** Opening Supplied data block **

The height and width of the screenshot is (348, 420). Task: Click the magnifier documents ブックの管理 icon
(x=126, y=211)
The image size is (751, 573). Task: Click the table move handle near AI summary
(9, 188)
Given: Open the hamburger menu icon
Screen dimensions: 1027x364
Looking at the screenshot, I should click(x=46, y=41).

** Closing Supplied data block **

Problem statement:
Repeat the data in its entirety, character for character.

Task response:
The height and width of the screenshot is (348, 420). Task: Click the magnifier documents ブックの管理 icon
(x=126, y=211)
The image size is (751, 573). Task: Click the table move handle near AI summary
(9, 188)
Given: Open the hamburger menu icon
Screen dimensions: 1027x364
Looking at the screenshot, I should click(x=46, y=41).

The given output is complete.